• _Work request_:
Word for word, transcribe the records that follow.
****
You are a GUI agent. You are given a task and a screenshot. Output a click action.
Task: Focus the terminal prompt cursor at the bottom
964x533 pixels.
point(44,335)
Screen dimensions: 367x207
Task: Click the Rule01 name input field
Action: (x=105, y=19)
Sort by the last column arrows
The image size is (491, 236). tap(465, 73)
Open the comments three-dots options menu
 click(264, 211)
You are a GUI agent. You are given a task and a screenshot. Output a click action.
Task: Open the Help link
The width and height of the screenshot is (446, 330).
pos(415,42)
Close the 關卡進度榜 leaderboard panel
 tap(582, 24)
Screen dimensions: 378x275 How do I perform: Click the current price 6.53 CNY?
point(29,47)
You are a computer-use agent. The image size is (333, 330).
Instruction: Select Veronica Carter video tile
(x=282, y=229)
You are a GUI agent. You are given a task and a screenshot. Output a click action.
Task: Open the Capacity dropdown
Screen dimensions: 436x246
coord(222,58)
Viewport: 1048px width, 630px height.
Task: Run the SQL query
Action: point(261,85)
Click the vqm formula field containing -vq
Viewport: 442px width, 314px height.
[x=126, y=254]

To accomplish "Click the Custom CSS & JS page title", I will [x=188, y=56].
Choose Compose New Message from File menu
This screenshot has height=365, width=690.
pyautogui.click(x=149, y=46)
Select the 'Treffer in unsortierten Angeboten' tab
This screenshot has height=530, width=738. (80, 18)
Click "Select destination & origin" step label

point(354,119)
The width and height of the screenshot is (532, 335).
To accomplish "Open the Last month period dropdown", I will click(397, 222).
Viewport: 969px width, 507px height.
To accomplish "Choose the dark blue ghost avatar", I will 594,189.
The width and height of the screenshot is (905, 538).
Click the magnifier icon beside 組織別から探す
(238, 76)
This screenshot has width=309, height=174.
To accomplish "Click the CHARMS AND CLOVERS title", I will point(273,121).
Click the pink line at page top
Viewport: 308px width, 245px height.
****
• _Answer section_:
You are a GUI agent. You are given a task and a screenshot. Output a click action.
Task: Focus the terminal prompt cursor at the bottom
964x533 pixels.
point(44,335)
Screen dimensions: 367x207
Task: Click the Rule01 name input field
Action: (x=105, y=19)
Sort by the last column arrows
The image size is (491, 236). tap(465, 73)
Open the comments three-dots options menu
 click(264, 211)
You are a GUI agent. You are given a task and a screenshot. Output a click action.
Task: Open the Help link
The width and height of the screenshot is (446, 330).
pos(415,42)
Close the 關卡進度榜 leaderboard panel
 tap(582, 24)
Screen dimensions: 378x275 How do I perform: Click the current price 6.53 CNY?
point(29,47)
You are a computer-use agent. The image size is (333, 330).
Instruction: Select Veronica Carter video tile
(x=282, y=229)
You are a GUI agent. You are given a task and a screenshot. Output a click action.
Task: Open the Capacity dropdown
Screen dimensions: 436x246
coord(222,58)
Viewport: 1048px width, 630px height.
Task: Run the SQL query
Action: point(261,85)
Click the vqm formula field containing -vq
Viewport: 442px width, 314px height.
[x=126, y=254]

To accomplish "Click the Custom CSS & JS page title", I will [x=188, y=56].
Choose Compose New Message from File menu
This screenshot has height=365, width=690.
pyautogui.click(x=149, y=46)
Select the 'Treffer in unsortierten Angeboten' tab
This screenshot has height=530, width=738. (80, 18)
Click "Select destination & origin" step label

point(354,119)
The width and height of the screenshot is (532, 335).
To accomplish "Open the Last month period dropdown", I will click(397, 222).
Viewport: 969px width, 507px height.
To accomplish "Choose the dark blue ghost avatar", I will 594,189.
The width and height of the screenshot is (905, 538).
Click the magnifier icon beside 組織別から探す
(238, 76)
This screenshot has width=309, height=174.
To accomplish "Click the CHARMS AND CLOVERS title", I will point(273,121).
Click the pink line at page top
Viewport: 308px width, 245px height.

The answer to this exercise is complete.